-- Opening Marker --
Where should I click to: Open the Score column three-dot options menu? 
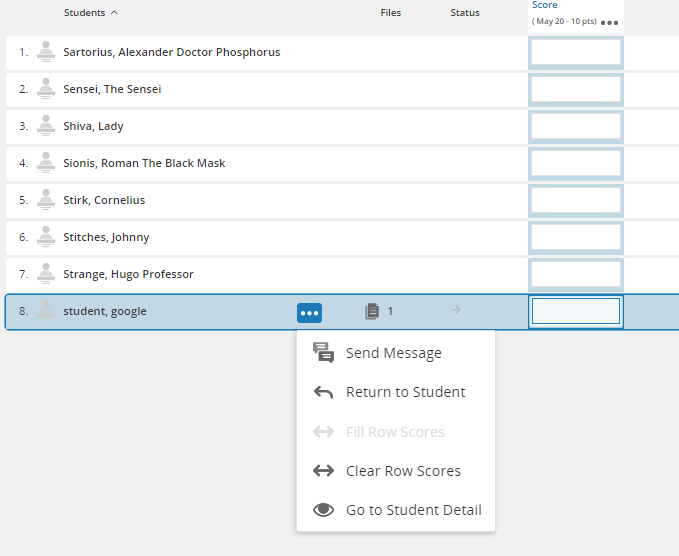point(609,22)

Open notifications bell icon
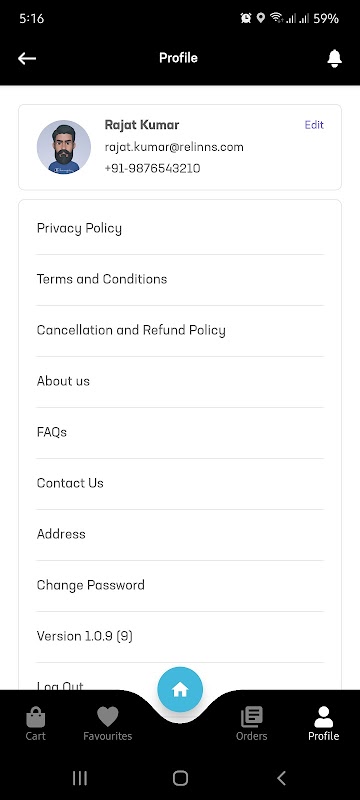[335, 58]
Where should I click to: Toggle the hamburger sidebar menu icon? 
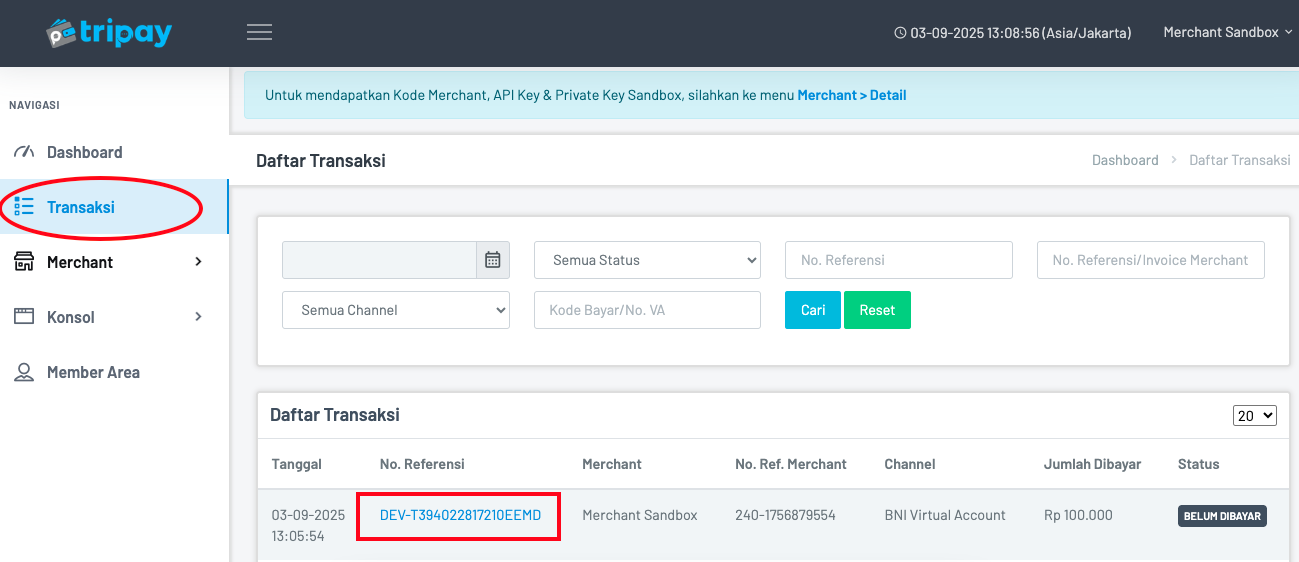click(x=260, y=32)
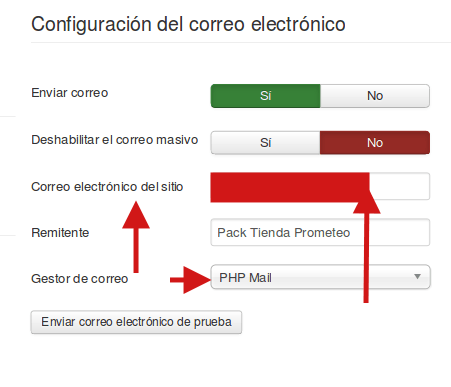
-- Closing Marker --
TASK PROMPT:
From the line with "Where should I click to: Toggle" down to the end of the entries, retype each line exactly as written, but drop the pictures.

WRITTEN SOLUTION:
Where should I click to: Toggle the hamburger sidebar menu icon? 
click(x=260, y=32)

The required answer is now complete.